Danny Blind will seinen Posten als Trainer der niederländischen Nationalmannschaft nach dem Debakel in der Qualifikation für die Europameisterschaft 2016 nicht räumen.

"Ich habe nicht die Absicht, zurückzutreten. Ich werde weitermachen mit meiner Arbeit, denn ich stehe bis 2018 unter Vertrag, und ich glaube an dieses Team", sagte der 54-Jährige nach dem 2:3 (0:2) gegen Tschechien zum Abschluss der Quali für die EURO in Frankreich.

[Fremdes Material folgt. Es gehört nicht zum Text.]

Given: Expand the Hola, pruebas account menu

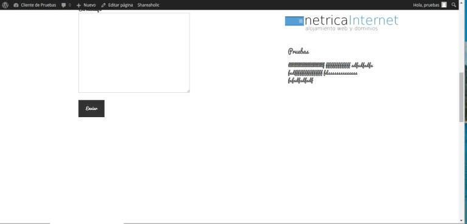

Die Niederlande haben als Vierter der Gruppe A erstmals seit 1984 das Erreichen einer EM-Endrunde verpasst.

"Ob das mein Fehler ist? Darüber müssen andere diskutieren, ich werde auf jeden Fall nicht zurücktreten", sagte Blind, dem der niederländische Verband KNVB schon vor der Partie das Vertrauen ausgesprochen hatte.

Der Bondscoach beklagte zudem das Verletzungspech von Oranje, unter anderem konnte er zuletzt nicht auf seinen verletzten Superstar Arjen Robben vom FC Bayern zurückgreifen.

"Wir mussten viel frisches Blut bringen, die Debütanten waren sehr jung", sagte der ehemalige Abwehrspezialist: "Wir sind nicht Spanien oder Deutschland, wir sind die Niederlande und hier sind die Spieler nicht so leicht zu ersetzen."